■ Your instructions ■
Copy the items below verbatim, from the line containing "Where should I click to: Click" through the line containing "click(67, 346)", leaving out the pictures.

[Dataset items]

☆ ☆ ☆

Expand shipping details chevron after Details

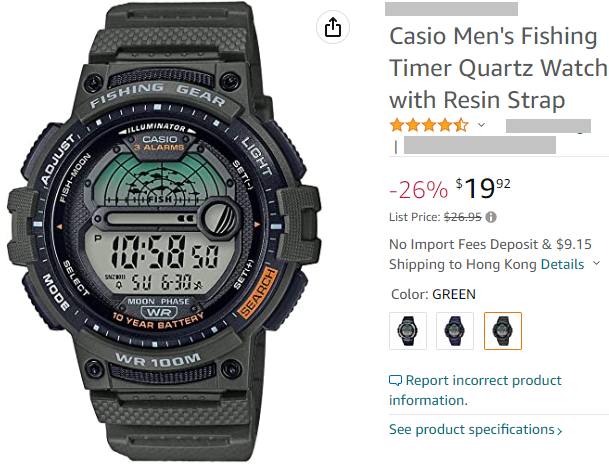coord(597,264)
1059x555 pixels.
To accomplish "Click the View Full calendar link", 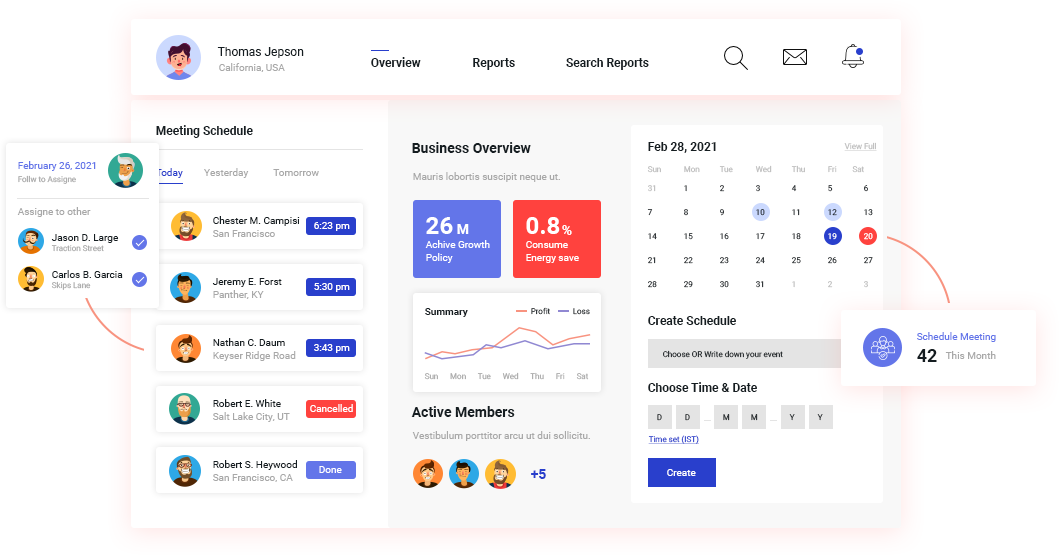I will coord(860,147).
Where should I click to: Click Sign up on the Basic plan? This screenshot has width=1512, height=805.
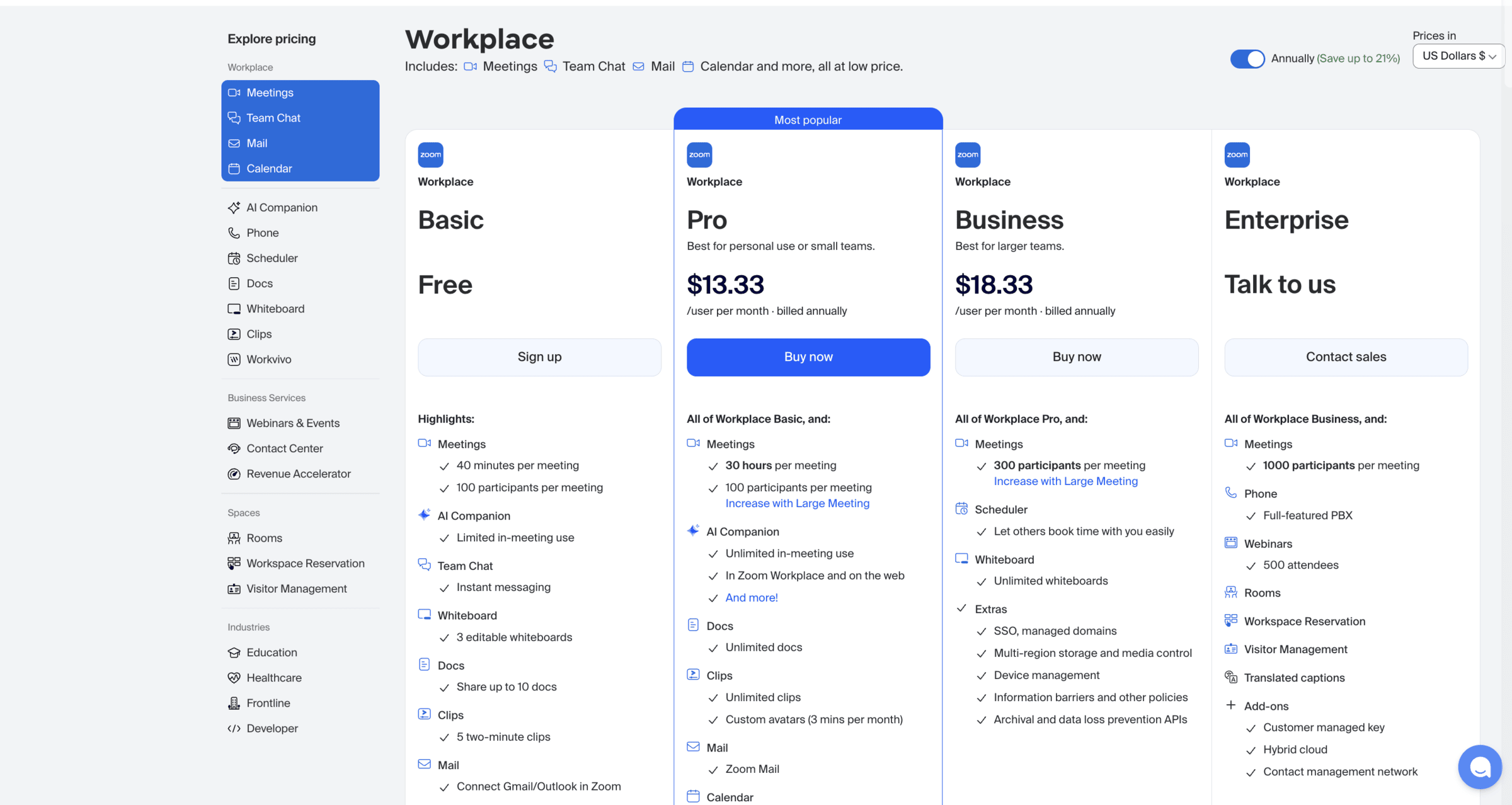[539, 357]
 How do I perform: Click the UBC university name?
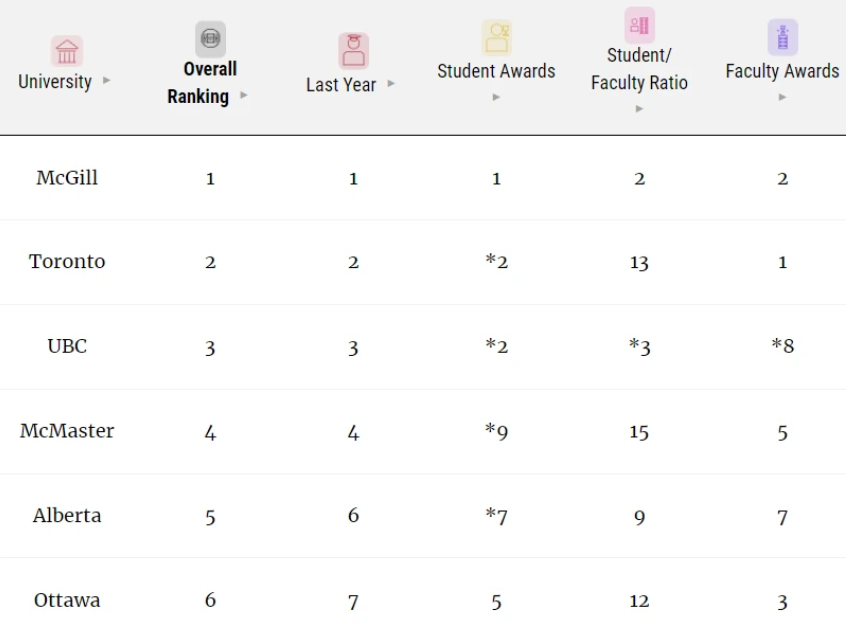click(67, 346)
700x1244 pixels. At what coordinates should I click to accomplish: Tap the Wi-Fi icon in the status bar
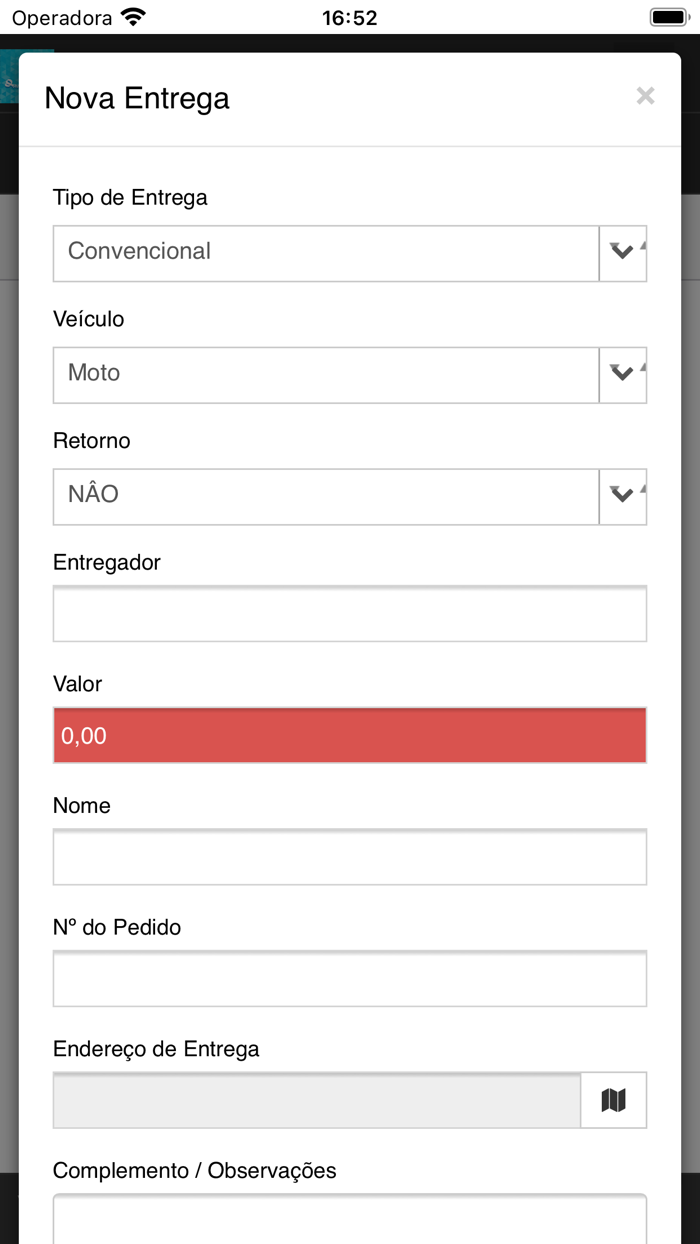coord(131,16)
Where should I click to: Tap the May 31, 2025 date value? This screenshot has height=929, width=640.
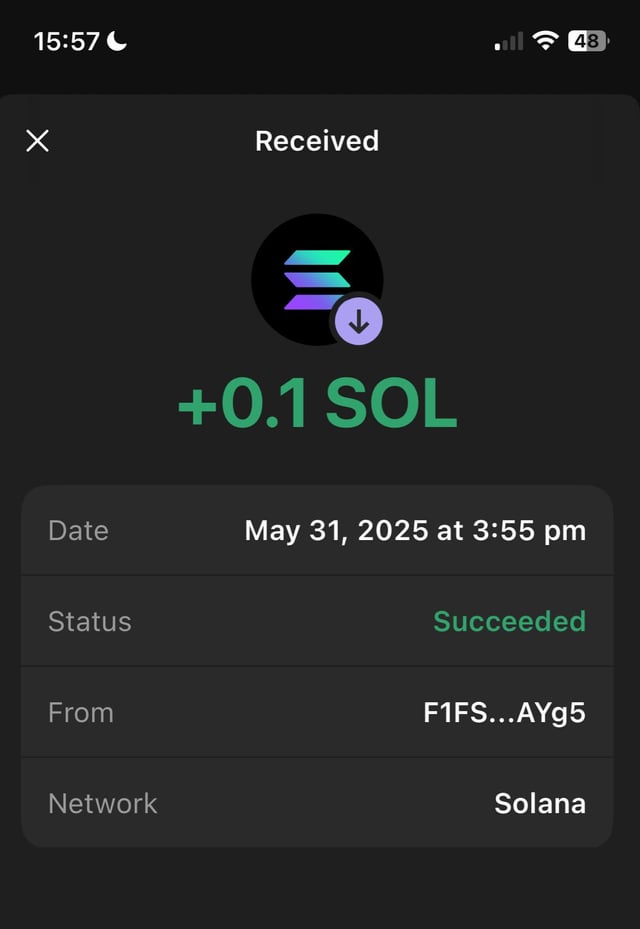click(415, 530)
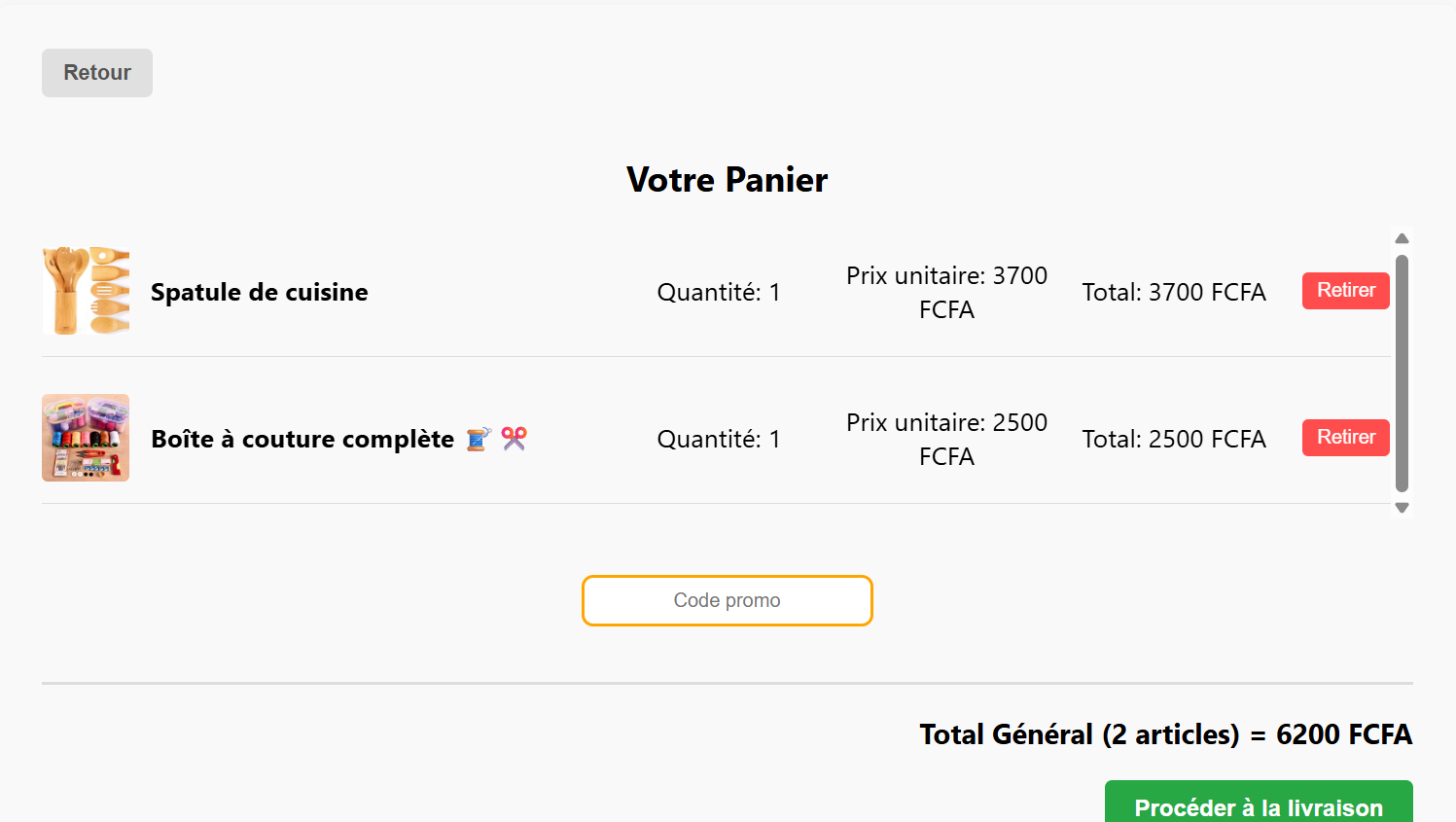
Task: Click the cart list scroll-down arrow
Action: click(1402, 508)
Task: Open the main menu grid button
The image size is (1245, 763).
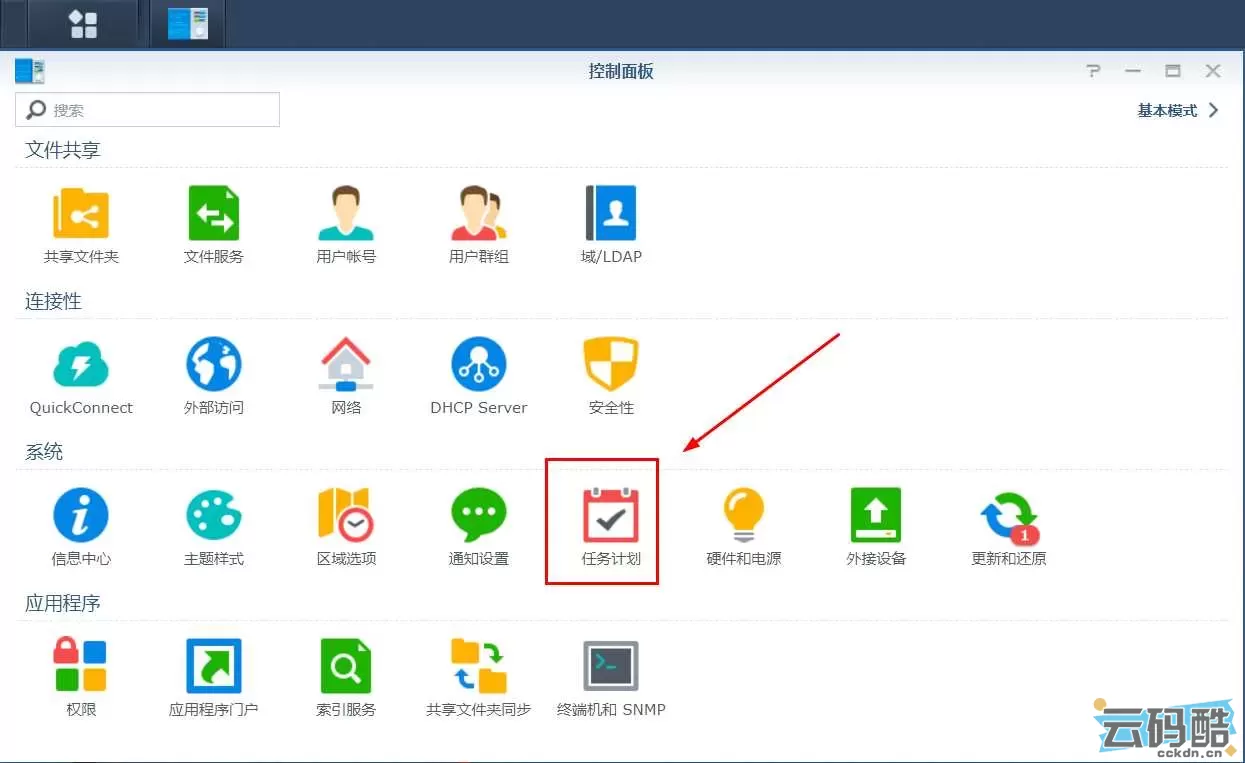Action: pos(83,24)
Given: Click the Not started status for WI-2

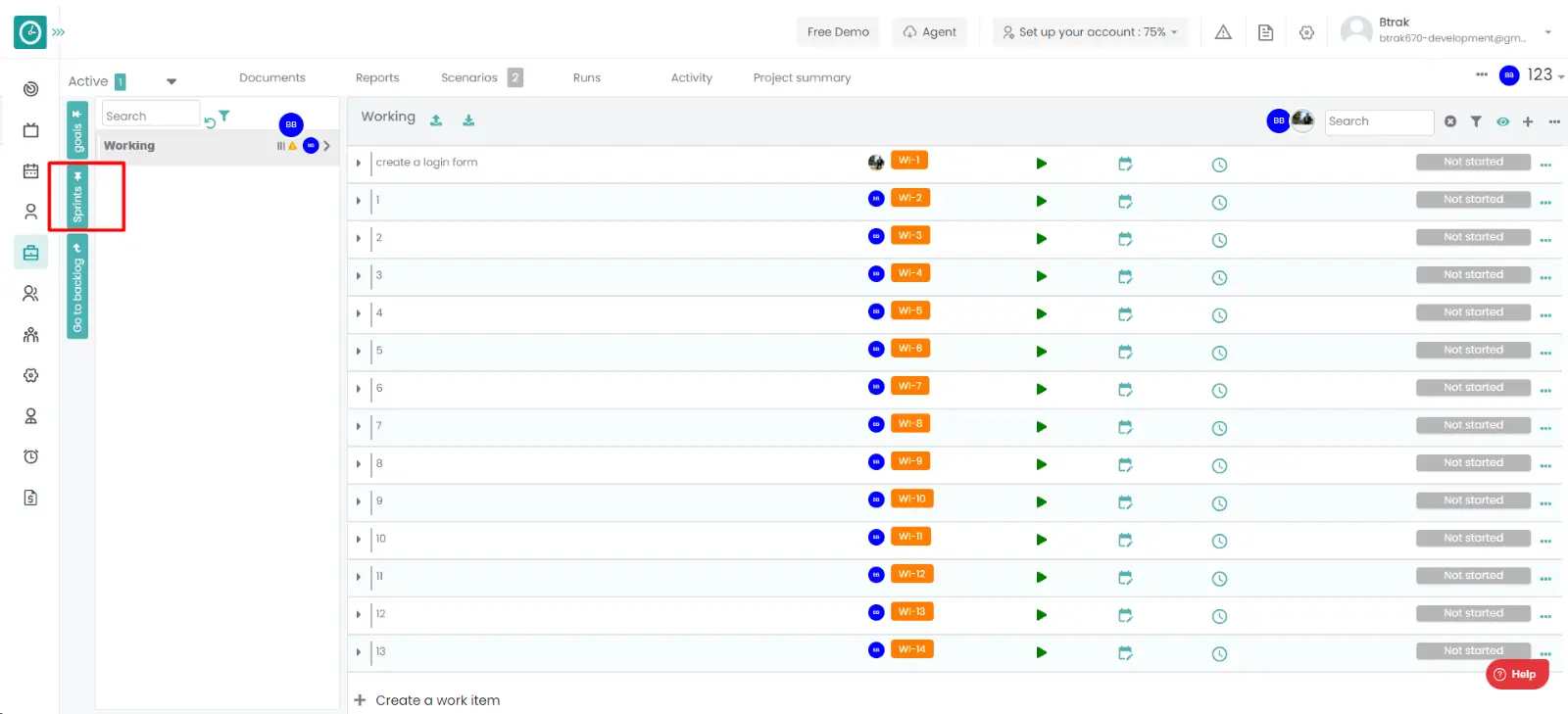Looking at the screenshot, I should click(x=1472, y=200).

☆ ☆ ☆

■ Reply to the task ■
Where should I click to: Click Sign up on the Basic plan? This screenshot has width=1512, height=805.
[539, 357]
 How do I perform: Click the UBC university name?
click(67, 346)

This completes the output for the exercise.